== Stated goal ==
Find every line in the items below that contains the word "Task" and copy each of those lines.

+++++

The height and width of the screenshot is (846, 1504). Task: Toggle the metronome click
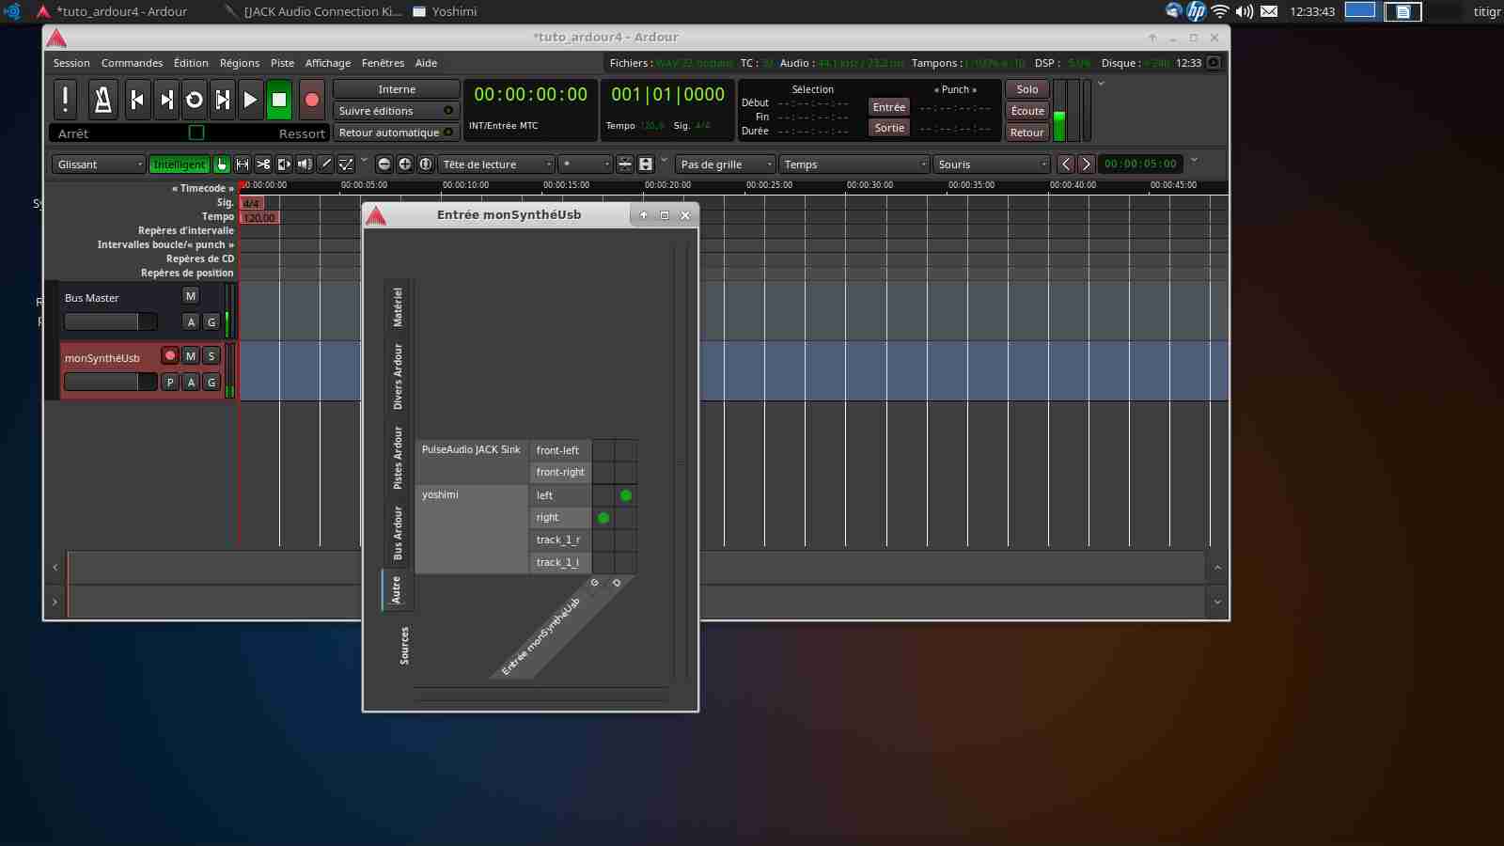[x=103, y=100]
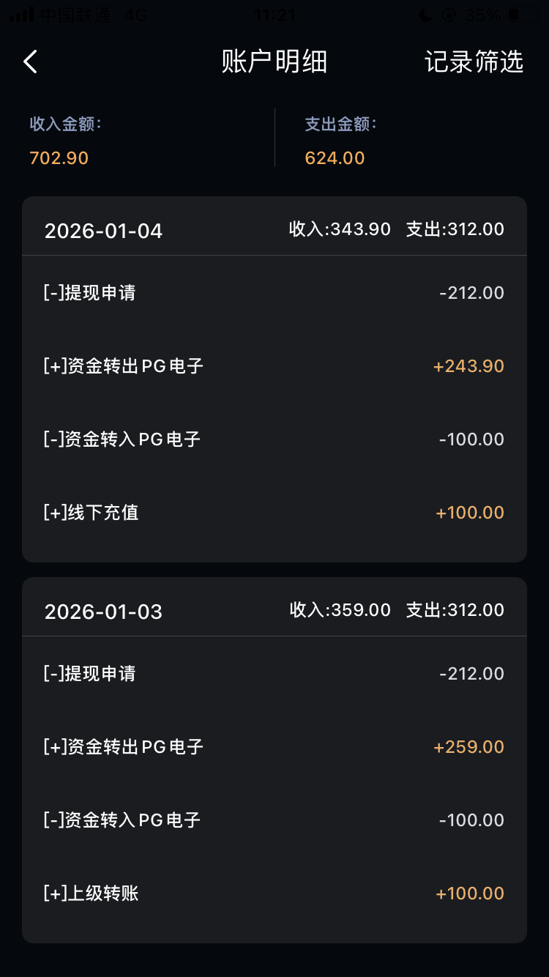Image resolution: width=549 pixels, height=977 pixels.
Task: Open the +243.90 资金转出PG电子 entry
Action: tap(274, 366)
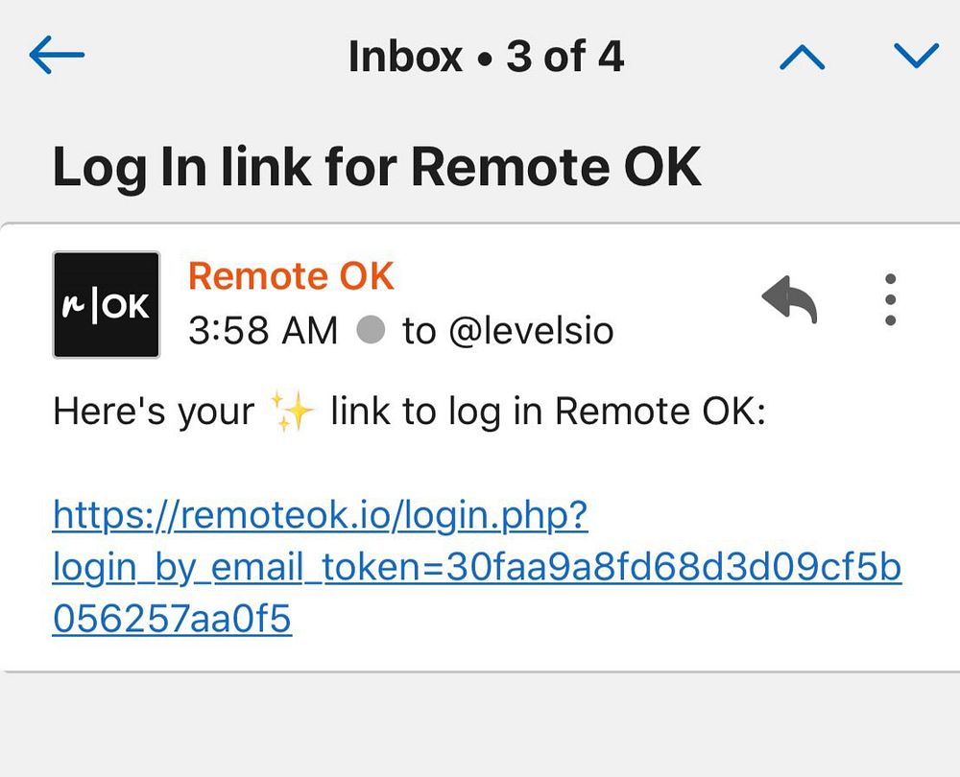Reply to the Remote OK email

789,299
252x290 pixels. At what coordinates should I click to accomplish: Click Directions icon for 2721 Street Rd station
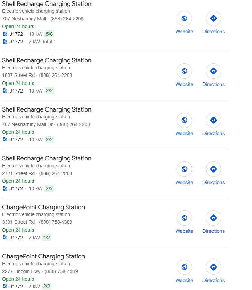[213, 169]
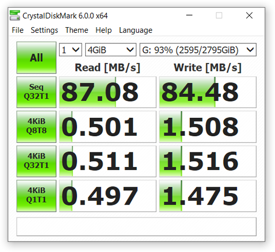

+++++

== Written response ==
The height and width of the screenshot is (846, 1504). Task: Toggle the metronome click
Task: Open the +243.90 资金转出PG电子 entry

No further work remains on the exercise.